Bitshifting can be used for insanely fast multiplication and division, provided you are working with a power of 2. Almost all low-level graphics routines use bitshifting.
For example, way back in the olden days, we used mode 13h (320x200 256 colors) for games. In Mode 13h, the video memory was laid out sequentially per pixel. That meant to calculate the location for a pixel, you would use the following math:
memoryOffset = (row * 320) + column
Now, back in that day and age, speed was critical, so we would use bitshifts to do this operation.
However, 320 is not a power of two, so to get around this we have to find out what is a power of two that added together makes 320:
(row * 320) = (row * 256) + (row * 64)
Now we can convert that into left shifts:
(row * 320) = (row << 8) + (row << 6)
For a final result of:
memoryOffset = ((row << 8) + (row << 6)) + column
Now we get the same offset as before, except instead of an expensive multiplication operation, we use the two bitshifts...in x86 it would be something like this (note, it's been forever since I've done assembly (editor's note: corrected a couple mistakes and added a 32-bit example)):
mov ax, 320; 2 cycles
mul word [row]; 22 CPU Cycles
mov di,ax; 2 cycles
add di, [column]; 2 cycles
; di = [row]*320 + [column]
; 16-bit addressing mode limitations:
; [di] is a valid addressing mode, but [ax] isn't, otherwise we could skip the last mov
Total: 28 cycles on whatever ancient CPU had these timings.
Vrs
mov ax, [row]; 2 cycles
mov di, ax; 2
shl ax, 6; 2
shl di, 8; 2
add di, ax; 2 (320 = 256+64)
add di, [column]; 2
; di = [row]*(256+64) + [column]
12 cycles on the same ancient CPU.
Yes, we would work this hard to shave off 16 CPU cycles.
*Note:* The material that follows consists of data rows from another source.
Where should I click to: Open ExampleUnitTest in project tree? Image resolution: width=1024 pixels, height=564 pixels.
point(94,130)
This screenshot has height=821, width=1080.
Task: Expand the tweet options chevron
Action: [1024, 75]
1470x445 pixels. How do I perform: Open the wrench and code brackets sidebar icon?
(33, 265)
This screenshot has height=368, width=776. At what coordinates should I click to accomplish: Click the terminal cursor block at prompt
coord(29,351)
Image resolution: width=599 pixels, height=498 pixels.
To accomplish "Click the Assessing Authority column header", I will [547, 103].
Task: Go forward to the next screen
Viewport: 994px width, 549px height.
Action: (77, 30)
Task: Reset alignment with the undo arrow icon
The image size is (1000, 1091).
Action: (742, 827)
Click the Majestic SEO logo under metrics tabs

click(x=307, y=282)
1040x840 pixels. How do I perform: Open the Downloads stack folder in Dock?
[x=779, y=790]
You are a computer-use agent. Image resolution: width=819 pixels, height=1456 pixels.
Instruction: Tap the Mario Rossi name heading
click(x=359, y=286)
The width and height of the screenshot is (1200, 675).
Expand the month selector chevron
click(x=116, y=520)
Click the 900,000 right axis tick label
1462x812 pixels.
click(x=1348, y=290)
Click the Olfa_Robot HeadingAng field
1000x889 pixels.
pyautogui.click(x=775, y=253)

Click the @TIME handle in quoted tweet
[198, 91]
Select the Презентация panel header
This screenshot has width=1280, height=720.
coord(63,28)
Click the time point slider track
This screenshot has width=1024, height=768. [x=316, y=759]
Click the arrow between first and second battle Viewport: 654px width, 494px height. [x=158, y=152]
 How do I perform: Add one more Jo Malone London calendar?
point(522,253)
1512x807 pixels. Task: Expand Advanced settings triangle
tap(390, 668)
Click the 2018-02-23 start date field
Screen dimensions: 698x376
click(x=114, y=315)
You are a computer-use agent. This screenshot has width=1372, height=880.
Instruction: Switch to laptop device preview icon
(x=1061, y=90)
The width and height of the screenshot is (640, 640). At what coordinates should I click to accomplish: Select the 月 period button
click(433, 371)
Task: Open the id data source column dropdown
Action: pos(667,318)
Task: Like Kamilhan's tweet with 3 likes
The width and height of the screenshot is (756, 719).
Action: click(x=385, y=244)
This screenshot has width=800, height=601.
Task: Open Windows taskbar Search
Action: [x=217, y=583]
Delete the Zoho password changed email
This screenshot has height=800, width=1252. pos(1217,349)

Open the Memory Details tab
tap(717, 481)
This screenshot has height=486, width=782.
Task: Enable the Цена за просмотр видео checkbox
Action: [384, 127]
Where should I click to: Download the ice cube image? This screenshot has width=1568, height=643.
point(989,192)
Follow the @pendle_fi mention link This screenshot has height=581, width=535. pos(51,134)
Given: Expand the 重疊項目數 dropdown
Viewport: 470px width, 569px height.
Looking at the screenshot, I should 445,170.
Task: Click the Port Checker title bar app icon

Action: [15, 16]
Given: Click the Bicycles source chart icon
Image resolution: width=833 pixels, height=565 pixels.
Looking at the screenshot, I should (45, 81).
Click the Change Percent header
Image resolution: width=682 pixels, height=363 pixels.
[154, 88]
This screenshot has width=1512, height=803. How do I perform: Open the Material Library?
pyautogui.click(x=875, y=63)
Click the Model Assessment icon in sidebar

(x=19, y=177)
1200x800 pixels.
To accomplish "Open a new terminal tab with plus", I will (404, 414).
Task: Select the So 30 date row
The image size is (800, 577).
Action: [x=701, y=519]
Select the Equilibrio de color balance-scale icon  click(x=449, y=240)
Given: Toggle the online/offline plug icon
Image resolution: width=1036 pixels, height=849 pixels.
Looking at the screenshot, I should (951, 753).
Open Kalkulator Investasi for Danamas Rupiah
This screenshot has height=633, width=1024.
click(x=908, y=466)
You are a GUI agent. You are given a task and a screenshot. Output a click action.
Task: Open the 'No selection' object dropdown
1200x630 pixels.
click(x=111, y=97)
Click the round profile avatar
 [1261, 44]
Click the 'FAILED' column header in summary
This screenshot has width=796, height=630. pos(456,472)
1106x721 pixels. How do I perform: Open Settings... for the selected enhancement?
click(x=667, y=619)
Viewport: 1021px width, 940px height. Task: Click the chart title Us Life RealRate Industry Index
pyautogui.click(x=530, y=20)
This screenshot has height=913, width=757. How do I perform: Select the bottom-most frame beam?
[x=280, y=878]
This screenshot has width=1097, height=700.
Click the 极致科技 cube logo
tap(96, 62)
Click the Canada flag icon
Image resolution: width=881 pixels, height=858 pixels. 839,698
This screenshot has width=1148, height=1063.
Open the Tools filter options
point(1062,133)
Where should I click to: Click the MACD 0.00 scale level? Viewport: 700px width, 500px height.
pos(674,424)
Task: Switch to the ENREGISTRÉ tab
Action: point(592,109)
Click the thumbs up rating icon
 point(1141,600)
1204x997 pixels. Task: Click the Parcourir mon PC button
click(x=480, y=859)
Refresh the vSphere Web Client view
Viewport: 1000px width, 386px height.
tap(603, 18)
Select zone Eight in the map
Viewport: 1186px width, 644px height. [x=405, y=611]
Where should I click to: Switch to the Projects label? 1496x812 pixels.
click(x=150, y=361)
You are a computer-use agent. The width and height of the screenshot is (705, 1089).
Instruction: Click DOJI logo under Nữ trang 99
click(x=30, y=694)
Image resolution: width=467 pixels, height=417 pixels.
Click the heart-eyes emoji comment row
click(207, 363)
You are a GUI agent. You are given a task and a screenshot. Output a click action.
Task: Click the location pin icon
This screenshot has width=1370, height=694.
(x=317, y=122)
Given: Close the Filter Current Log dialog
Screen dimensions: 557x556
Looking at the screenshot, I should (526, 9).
In 32 or 64-bit mode, both versions get a lot shorter and faster. Modern out-of-order execution CPUs like Intel Skylake (see http://agner.org/optimize/) have very fast hardware multiply (low latency and high throughput), so the gain is much smaller. AMD Bulldozer-family is a bit slower, especially for 64-bit multiply. On Intel CPUs, and AMD Ryzen, two shifts are slightly lower latency but more instructions than a multiply (which may lead to lower throughput):
imul edi, [row], 320 ; 3 cycle latency from [row] being ready
add edi, [column] ; 1 cycle latency (from [column] and edi being ready).
; edi = [row]*(256+64) + [column], in 4 cycles from [row] being ready.
vs.
mov edi, [row]
shl edi, 6 ; row*64. 1 cycle latency
lea edi, [edi + edi*4] ; row*(64 + 64*4). 1 cycle latency
add edi, [column] ; 1 cycle latency from edi and [column] both being ready
; edi = [row]*(256+64) + [column], in 3 cycles from [row] being ready.
Compilers will do this for you: See how GCC, Clang, and Microsoft Visual C++ all use shift+lea when optimizing return 320*row + col;
.
The most interesting thing to note here is that x86 has a shift-and-add instruction (LEA
) that can do small left shifts and add at the same time, with the performance as an add
instruction. ARM is even more powerful: one operand of any instruction can be left or right shifted for free. So scaling by a compile-time-constant that's known to be a power-of-2 can be even more efficient than a multiply.
OK, back in the modern days... something more useful now would be to use bitshifting to store two 8-bit values in a 16-bit integer. For example, in C#:
// Byte1: 11110000
// Byte2: 00001111
Int16 value = ((byte)(Byte1 >> 8) | Byte2));
// value = 000011111110000;
In C++, compilers should do this for you if you used a struct
with two 8-bit members, but in practice they don't always.